The day’s final session focused on John Selden’s Map of China at the Bodleian library, which Robert Batchelor came to discuss. Batchelor brought the map from obscurity to recognition in early 2008 with the assistance of Bodleian librarian David Helliwell. In his talk, Batchelor laid out his analytic framework for reading the map, comparing his approach with the Chinese encyclopedic tradition. He followed with contextual notes on trade, ecological motifs, cartographic errors and revisions, and most notably, the map’s singular inclusion of trade routes on its sea surfaces.
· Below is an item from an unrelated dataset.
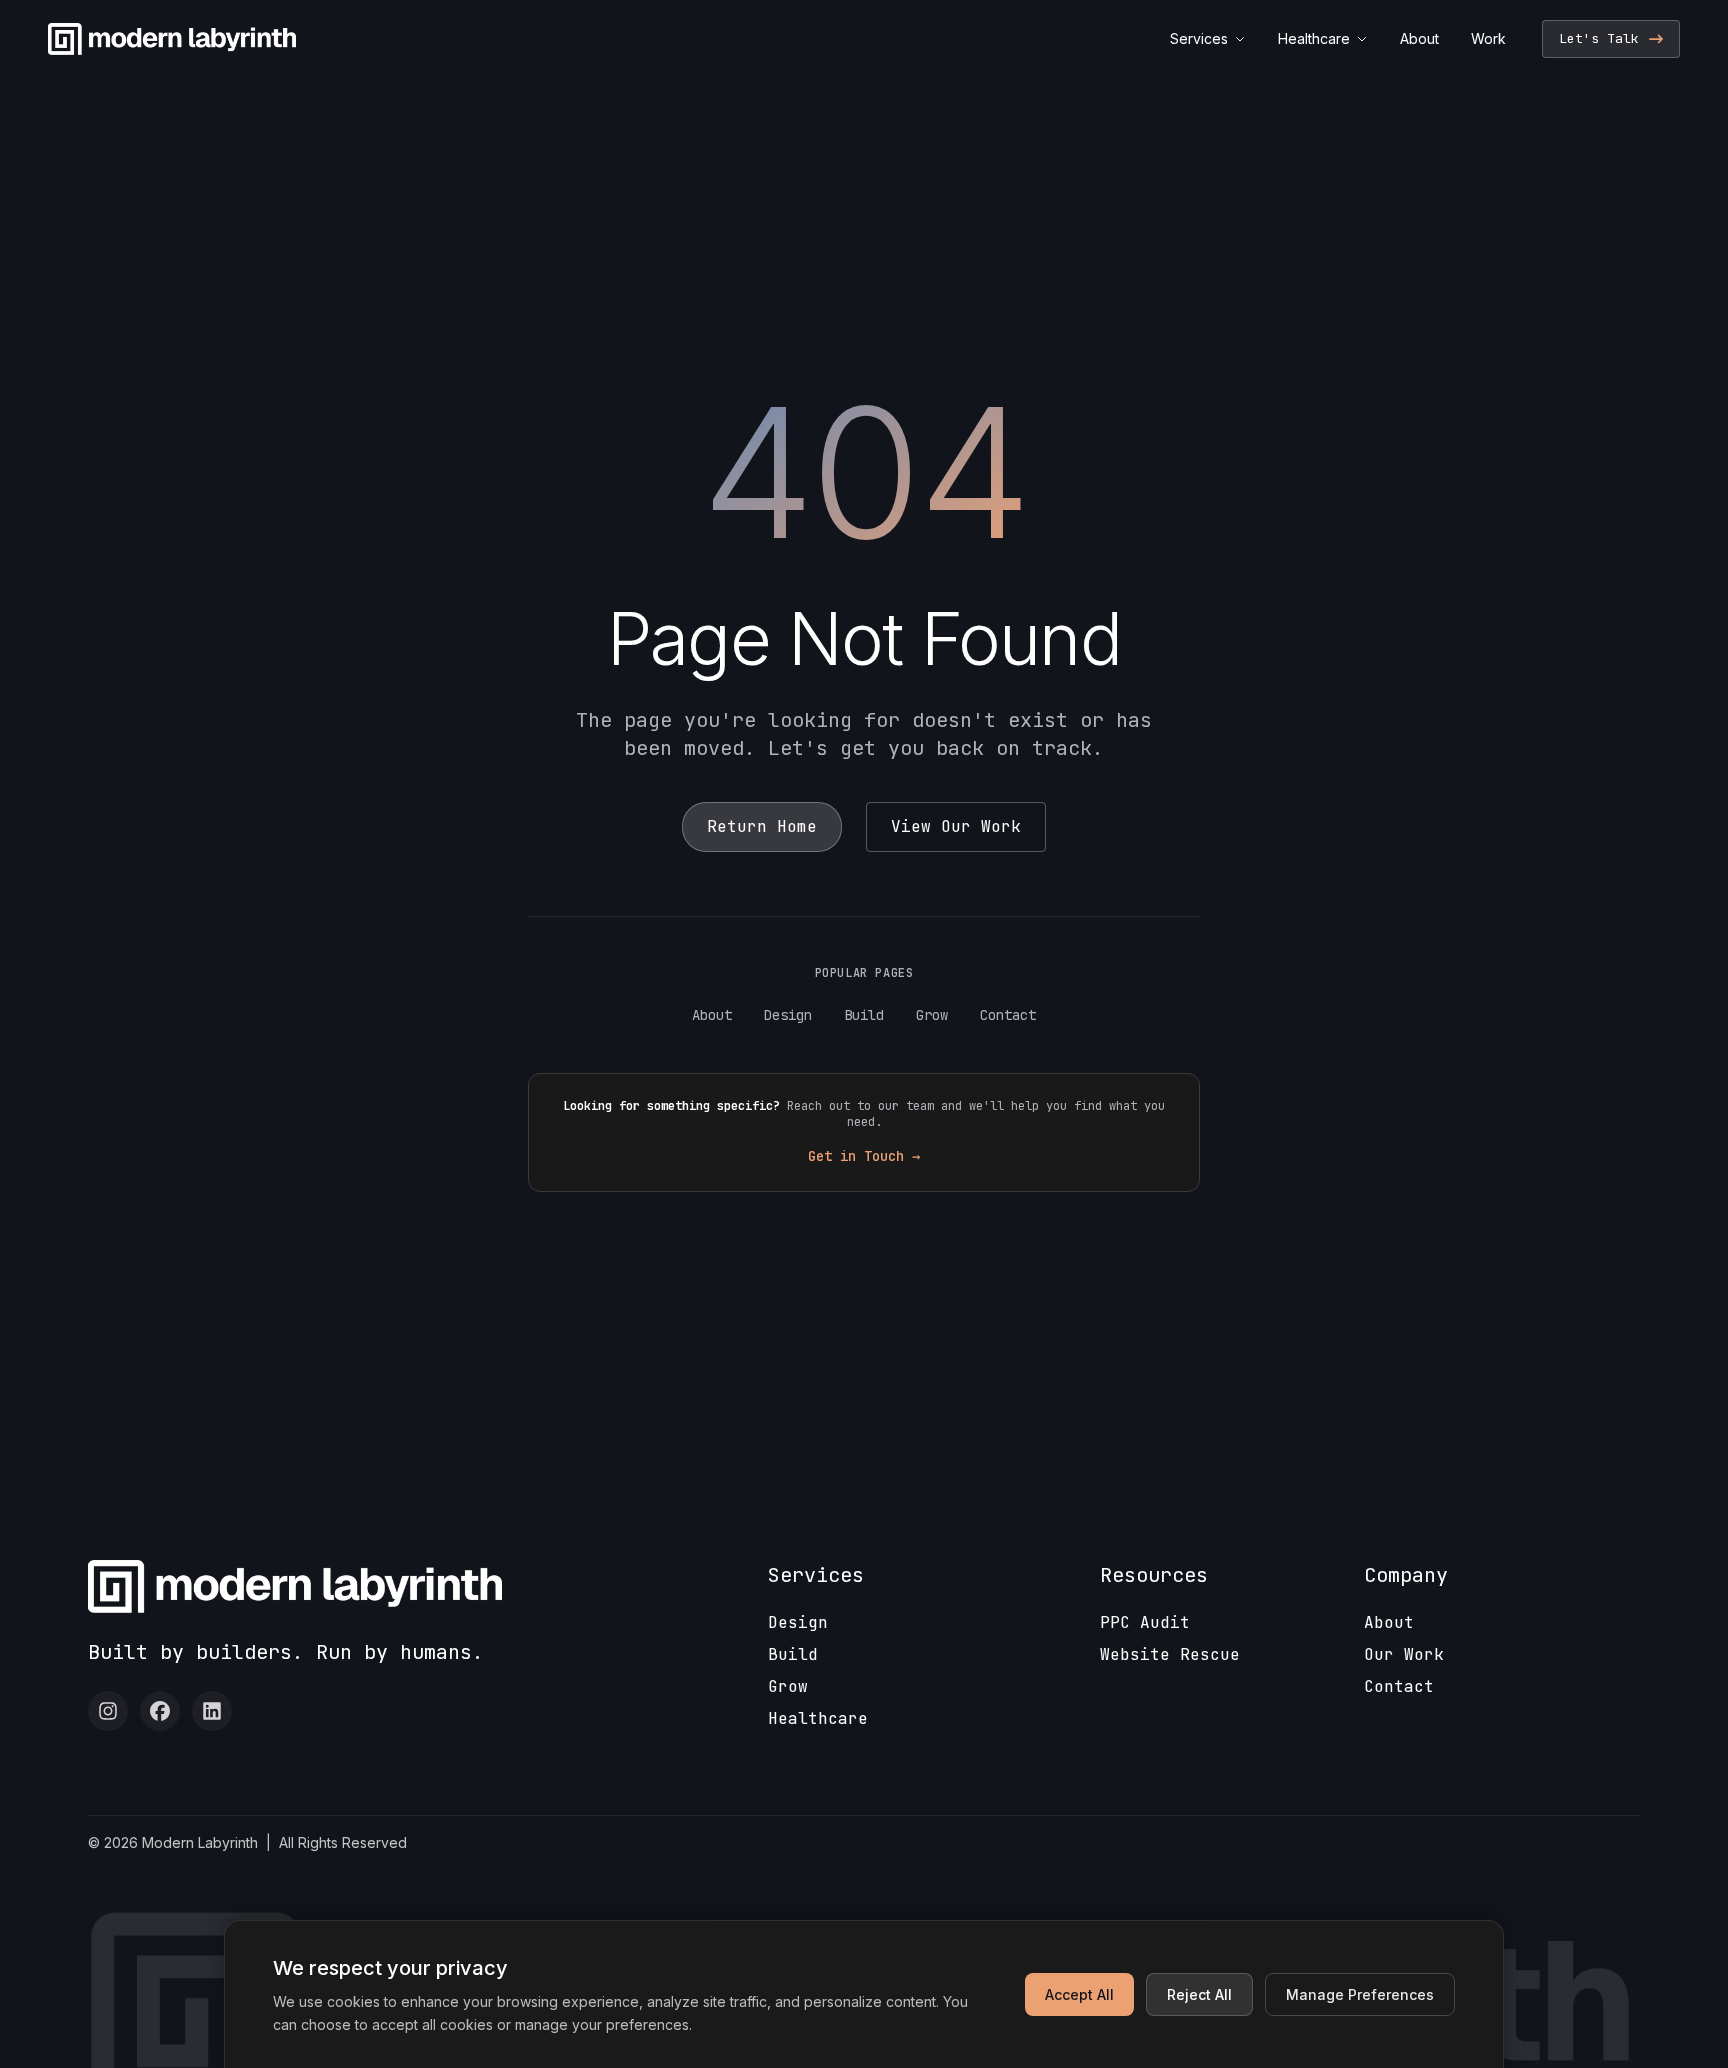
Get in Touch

I was one of three respondents to Batchelor’s presentation. My comments focused on the international context in which the map circulated — I talked about commodity exchange, sovereign vectors on the sea, the power projected across maritime spaces, and the relationship between central administration and coastal merchants. Jonathan Ocko’s response offered more focused reflections on Chinese history and culture. Victoria Szabo’s comments on the digital life of the map, however, were the most provocative. She helped us to think about how we interact with the map in real time and about the limitations, potentials, and challenges of the digital-humanist paths we were following in our intellectual pursuit of the map.
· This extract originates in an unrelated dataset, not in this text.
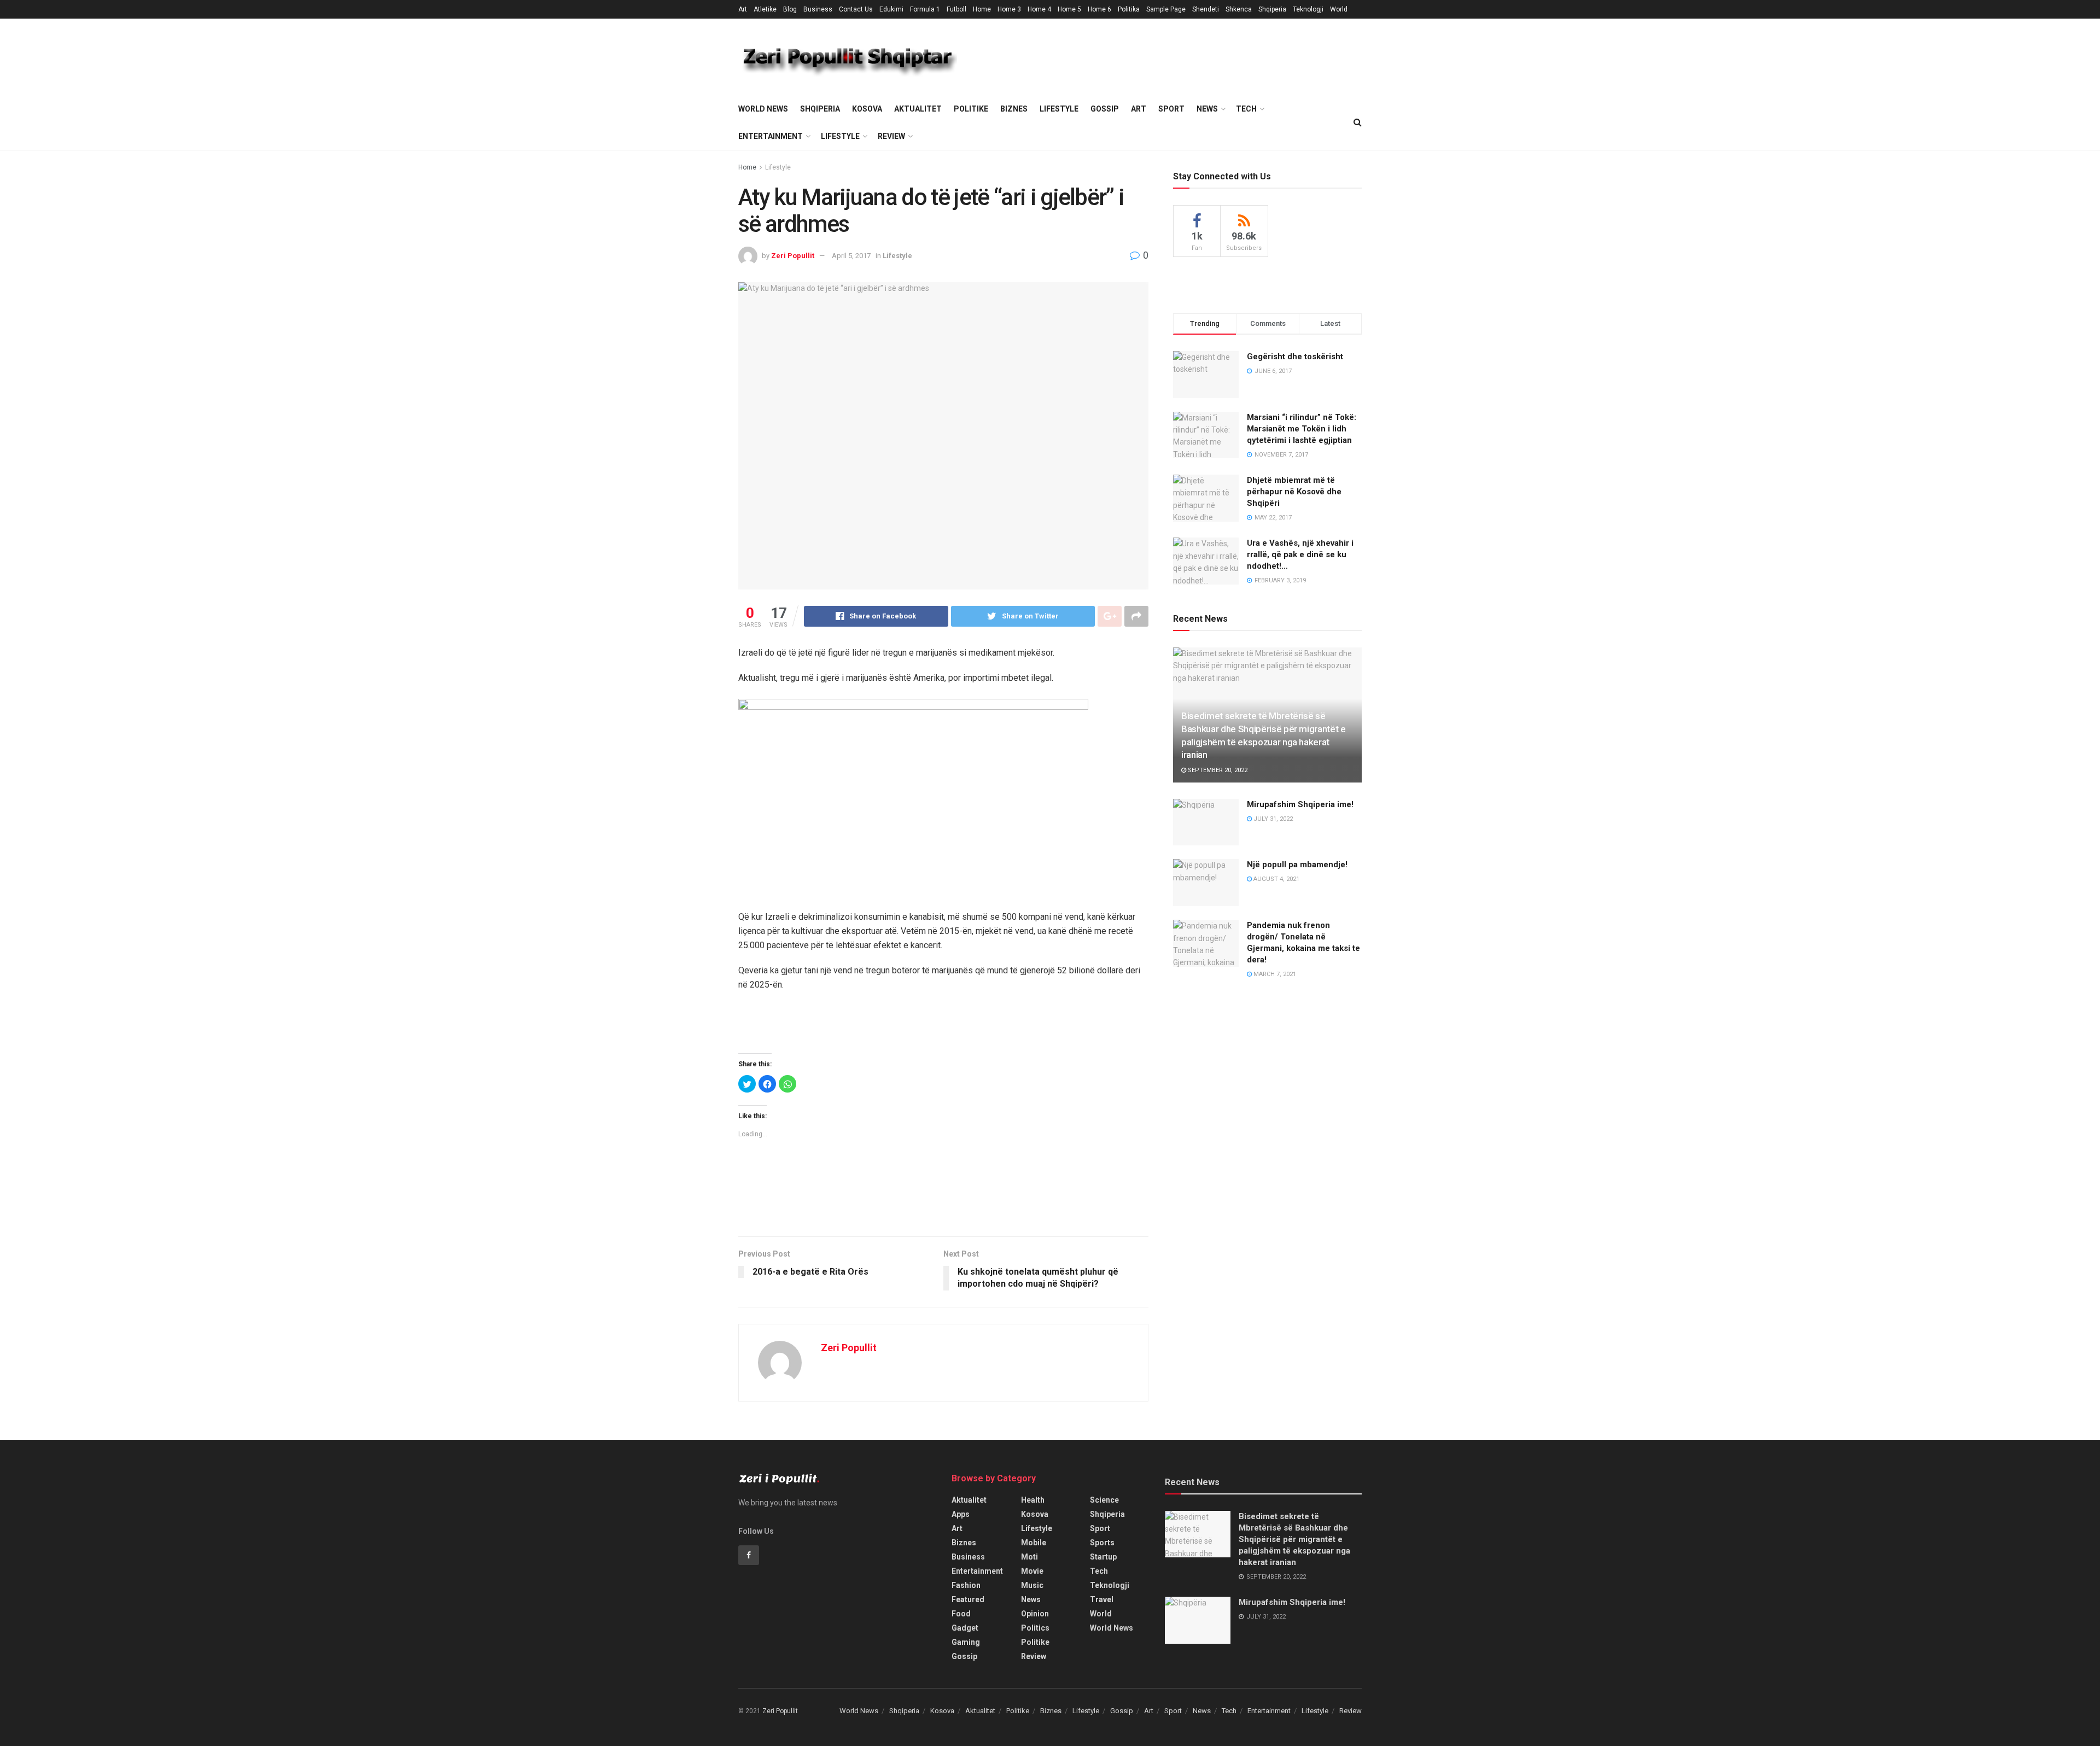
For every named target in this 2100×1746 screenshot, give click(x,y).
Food (961, 1613)
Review (891, 136)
It was the Greek debt crisis, seen as symptomatic of a general breakdown of neoliberalism, that gave rise to the characteristically drastic comment from Slavoj Žižek quoted at the top of the post. His bleak certainty about the present state of liberal economic and political institutions is, perhaps, understandable. But by offering the abyss without contemplating its shapes or contours, he relinquishes the territory of the counter-map, counter-narrative, and micro-history. Perhaps, our colloquium suggested, even an abyss can be mapped according to contexts supplied by art, history, and experience. Žižek’s conclusion may be inescapable but in the absence of clearly legible cartography, charting its implications could be an unending proposition. To move across spatial metaphors, that position might avoid a check, but whether it can escape checkmate remains obscure in a game already being played.